I would like to propose another future goal, which can be turned into an own issue after this one was resolved. The idea is to drop the OSC with -original suffix (purpose reconcile) and migrate its contents into the NodeAgentConfiguration. The -downloader OSC can remain as is.

This way, we can move on to a more concise interface for gardener-node-agent, which has several advantages:

The new interface enhances the visibility and testability for the features that are currently wrapped implicitly inside the OSC's file and unit definitions, making them easier to parametrize and to implement
Gardener and Extensions should not need to struggle with OS-/node-internals, only the gardener-node-agent should implement this kind of code
Extensions that want to hook into node-specific configuration do not need to agree on conventions (an example might be the registry-extension, which wants to add mirror configuration for containerd and has to put it to a specific path in order not to conflict with other extensions that want to modify the containerd configuration as well).
The node-agent can directly read its configuration from the secret instead of the described approach where the configuration is wrapped inside the OSC, which the OSC controller writes to the disk, which will then notify other controllers do apply possible changes.

Here is an example of how the configuration could be extended:

type NodeAgentConfiguration struct {
	metav1.TypeMeta

	// APIServer contains the connection configuration for the gardener-node-agent to
	// access the shoot api server.
	APIServer APIServer `json:"apiServer"`

	// ConfigurationSecretName defines the name of the secret in the shoot cluster, which contains
	// the configuration for the gardener-node-agent.
	ConfigurationSecretName string `json:"configSecretName"`
	// TokenSecretName defines the name of the secret in the shoot cluster, which contains
	// the projected shoot access token for the gardener-node-agent.
	TokenSecretName string `json:"tokenSecretName"`

	// Image is the docker image reference to the gardener-node-agent.
	Image string `json:"image"`
	// HyperkubeImage is the docker image reference to the hyperkube containing kubelet.
	HyperkubeImage string `json:"hyperkubeImage"`

	// KubernetesVersion contains the kubernetes version of the kubelet, used for annotating
	// the corresponding node resource with a kubernetes version annotation.
	KubernetesVersion string `json:"kubernetesVersion"`

	// ContainerdConfiguration configures the containerd runtime according to the given configuration.
	// +optional
	ContainerdConfiguration *ContainerdConfiguration `json:"containerdConfiguration,omitempty`

	// ValitailConfiguration configures valitail according to the given configuration.
	// +optional
	ValitailConfiguration *ValitailConfiguration `json:"valitailConfiguration,omitempty`
    
	// KubeletDataVolumeSize sets the data volume size of an unformatted disk on the worker node,
	// which is the be used for /var/lib on the worker.
	// +optional
	KubeletDataVolumeSize *int64 `json:"kubeletDataVolumeSize,omitempty"`
}

type ContainerdConfiguration struct {
	// RegistryMirrors a list of registry mirror to configure for containerd.
	RegistryMirrors []string `json:"registryMirrors,omitempty`
	// MonitorEnabled deploys a service to monitor the containerd service.
	MonitorEnabled bool `json:"monitorEnabled`
	// LogRotationPeriod is cron schedule for when logs of containerd a rotated.
	LogRotationPeriod string `json:"logRotationPeriod"`

	// ... fields have to be worked out in the future
}

type ValitailConfiguration struct {
	// ... fields have to be worked out in the future
}

Do you think this is feasible?

Jun 05 '23 08:06 Gerrit91

As promised I rebased all currently known future changes from the hackathon following the current PR. Here you can have a look on the additional changes.

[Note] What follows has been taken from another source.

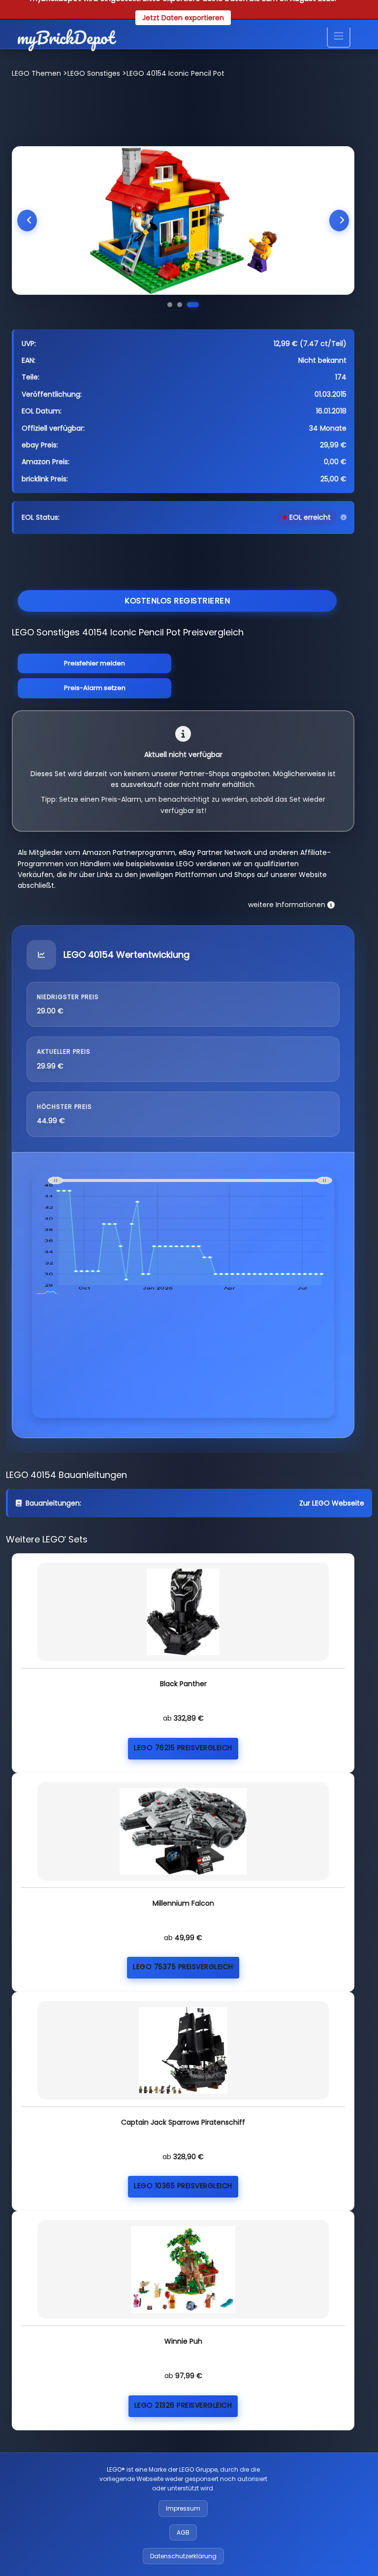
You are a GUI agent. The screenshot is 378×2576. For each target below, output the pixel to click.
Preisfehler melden (94, 663)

As I could not come up with an ideal order of upcoming PRs based on the controllers yet, I did not create isolated commits (although it would be easier to cherry-pick and rebase a controller for a pr).

Sadly the codebase has diverged and I couldn't fix all compile issues by myself.

compared to the current pr: https://github.com/metal-stack/gardener/compare/gardener-node-agent-lib...gardener-node-agent-complete
gardener-node-agent-complete on metal-stack/gardener
the original, non-rebased version is gardener-node-agent-2. But due to the unrelated history it displays all changes - even the original and unrevisited ones in the current initial PR: https://github.com/metal-stack/gardener/compare/gardener-node-agent-lib...gardener-node-agent-2

I hope this serves well as a starting point

Sep 15 '23 11:09 vknabel

/assign @oliver-goetz @rfranzke

Oct 09 '23 11:10 rfranzke

It would be very helpful if a future node-agent could try to avoid restarting all kubelets more or less at once but do it in a jittered/delayed/consecutive way to prevent the effects of https://github.com/kubernetes/kubernetes/issues/100277. We regularly see customers having short outages due to the annoying restart behaviour that renders all containers temporarily unready.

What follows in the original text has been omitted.